Name: Epalzeorhynchos bicolor
Origin: Thailand (Me Nam R.)
The Epalzeorhynchos bicolor (formerly Labeo bicolor and often misspelled as Epalzeorhynchus bicolor) is a popular fish added to community and Asian biotope aquariums. It has a pitch black body color and only the tail is red. When healthy, the colors look so great that it can easily be confused with a marine fish. As with other Labeo's, it tends to be intolerant towards its own kind (which makes breeding these fish extremely difficult).
My sister has always been a fan of red-tailed black sharks, so I got her one for her birthday last year. He lived in our 68 gal community tank with some tetras, gouramis, cories and livebearers. He was only 2.5" long and very small when I bought him, but after about 7 months, he'd grown over 5" long and filled out a lot. He was one magnificent fish! But he was also one nasty fish and when he wasn't hiding, he would chase his tank mates around mercylessly. He even caused some injuries resulting in deaths. My sister did some phoning around and managed to land Wilcy a home in the Vancouver Aquarium! So now our community can swim in peace, and we can rest assured that Wilcy is getting the best of care!
My red tailed shark mercilessly harassed and mutilated every other fish in the tank until I moved it to another tank full of obnoxious tiger barbs. hahaha. Now, surrounded by fast, aggressive fish, it seems to have calmed down. Moral: many fish are labelled "community fish", but it really depends what kind of community you have.
Mr. Red-tailed Shark is one of my favorite pets. He loves his caves, and pals around peaceably with Mr. Clown Loach. He does not harrass my tetras, but perhaps that's because he learned that he wasn't Mr. Big in the Mated Pair of Kribensis School of hard knocks! But even in his new home, he still hates Chinese Algae Eaters of all ages!

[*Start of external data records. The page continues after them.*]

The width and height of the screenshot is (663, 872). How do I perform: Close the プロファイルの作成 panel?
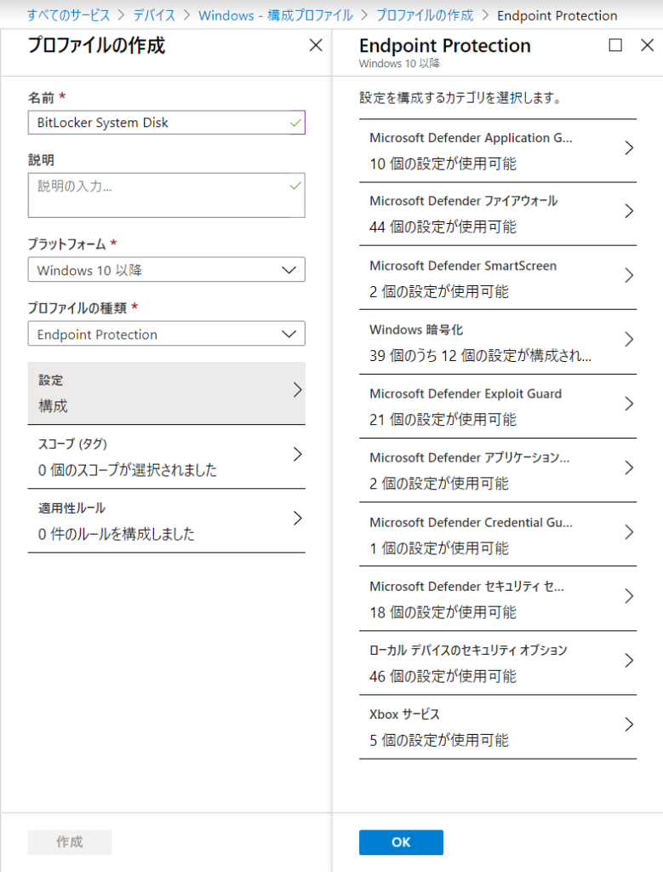pos(316,45)
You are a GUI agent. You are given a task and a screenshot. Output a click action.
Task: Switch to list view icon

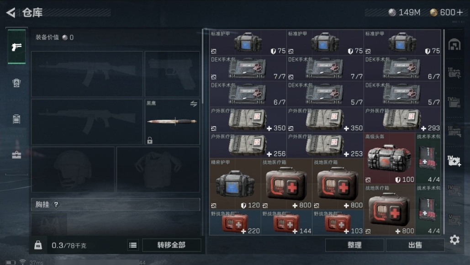click(x=133, y=245)
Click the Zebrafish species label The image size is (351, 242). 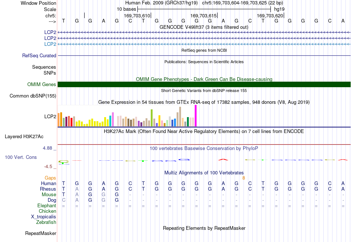coord(46,222)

I also own a red tailed shark for a little over two years. He has definitely gotten bigger (I'd say about 3 inches nose to tail), but certainly not a huge growth spurt like Audra mentioned of her sister's. He was in the community tank too, and did well for 1 1/2 years. Then he too got too big for his britches, so rather than give him up (he's my favorite), I've put him in his own home. He's beautiful though.
I too have enjoyed this fine fish. I adopted mine (3) from a neighbor that had to move some distance (out of state). I was not sure how the three adopties (3 1/2") would do in a tank (125gal) full of cichlids. They did just fine. As a matter of fact their color became more brilliant and they quickly became buddies with my two clown loaches (5 ½" & 6 ½"). I never had a problem with illness or terrorism from any of the three. I miss them now that they have passed on and stop to look at them in every pet store I visit.
Males have a right angle in the tip of the dorsal fin. Females do not have the right angle. Their dorsal will come straight back, more like one side of a triangle.